While it’s rewarding work, it’s not easy, which Stevenson, played by Michael B. Jordan, learns firsthand when he moves to Monroe County, Alabama, after graduating from Harvard Law. Stevenson tries to get a stay of execution for Herbert Richardson (Rob Morgan), a Vietnam veteran suffering from post-traumatic stress disorder. In the war, he was a hero, an expert at defusing bombs. But back home and neglected by the country he served, Herbert ends up listening to the voices in his head telling him to build an explosive. He kills a woman, and then the state of Alabama moves to kill him. The possibility of sending Herbert to a mental institution, which is where he truly belongs, never even materializes.

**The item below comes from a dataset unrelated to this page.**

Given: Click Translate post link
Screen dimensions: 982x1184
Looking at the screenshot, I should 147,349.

For Stevenson, witnessing Herbert’s execution crystallizes the urgency of his work, and he dives even more deeply into trying to save another man, Walter “Johnny D.” McMillan (Jamie Foxx). McMillan has been imprisoned for a murder he didn’t commit. It doesn’t matter how much evidence there is to support McMillan’s innocence because a white girl is dead, McMillan is black, and another prisoner, in exchange for prosecutorial leniency, has given a statement saying McMillan was responsible.

The real reason McMillan is in prison is because the white people of Monroe County were looking for an excuse to lock him up after a white man discovered McMillan having a consensual affair with the man’s wife. Just Mercy exposes how the cogs of the Alabama justice system line up to condemn McMillan to death — from prosecutors who disregard the truth to public defenders who barely do their jobs to sheriff’s officers who terrorize Monroe County’s black residents.

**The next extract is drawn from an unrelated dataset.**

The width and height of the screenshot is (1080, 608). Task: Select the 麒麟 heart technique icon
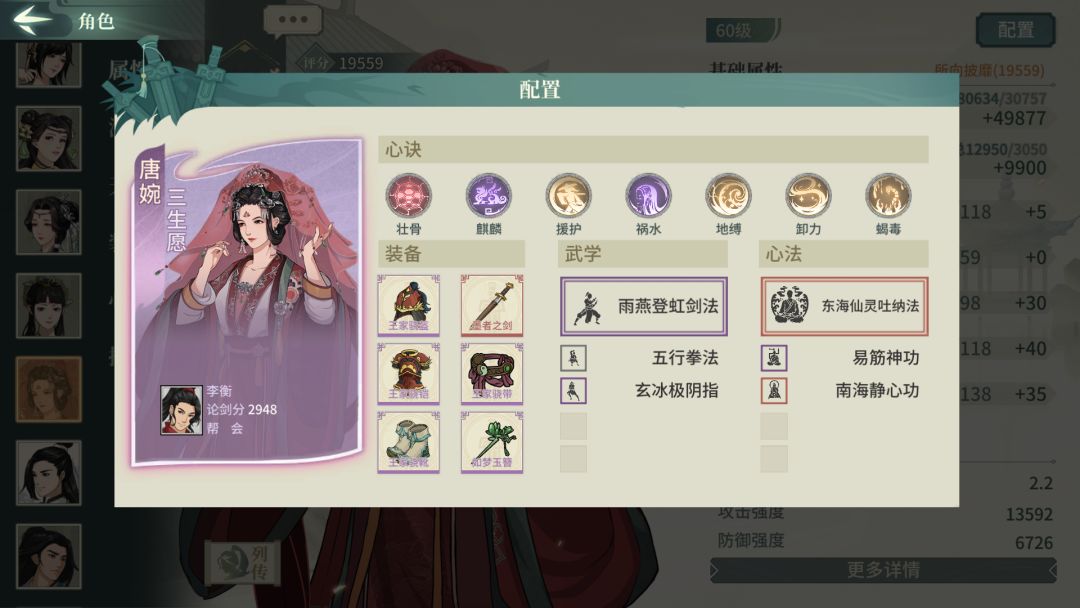[488, 196]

It’s a new twist on the old formula of Yankee lawyers who come to the South and find a wall of community resistance to racial equality and injustice, but it’s a powerful one. That’s especially true given how the film’s screenwriters (Cretton and Andrew Lanham) contrast the real-life Stevenson and Monroe County’s most famous legal hero, Atticus Finch, the fictional hero of Harper Lee’s To Kill a Mockingbird.

Ultimately, both Clemency and Just Mercy continue the work of highlighting racial inequality in the justice system, leaving their viewers disturbed and impatient for change.

Soraya Nadia McDonald is the senior culture critic for Andscape. She writes about pop culture, fashion, the arts and literature. She is the 2020 winner of the George Jean Nathan prize for dramatic criticism, a 2020 finalist for the Pulitzer Prize in criticism and the runner-up for the 2019 Vernon Jarrett Medal for outstanding reporting on Black life.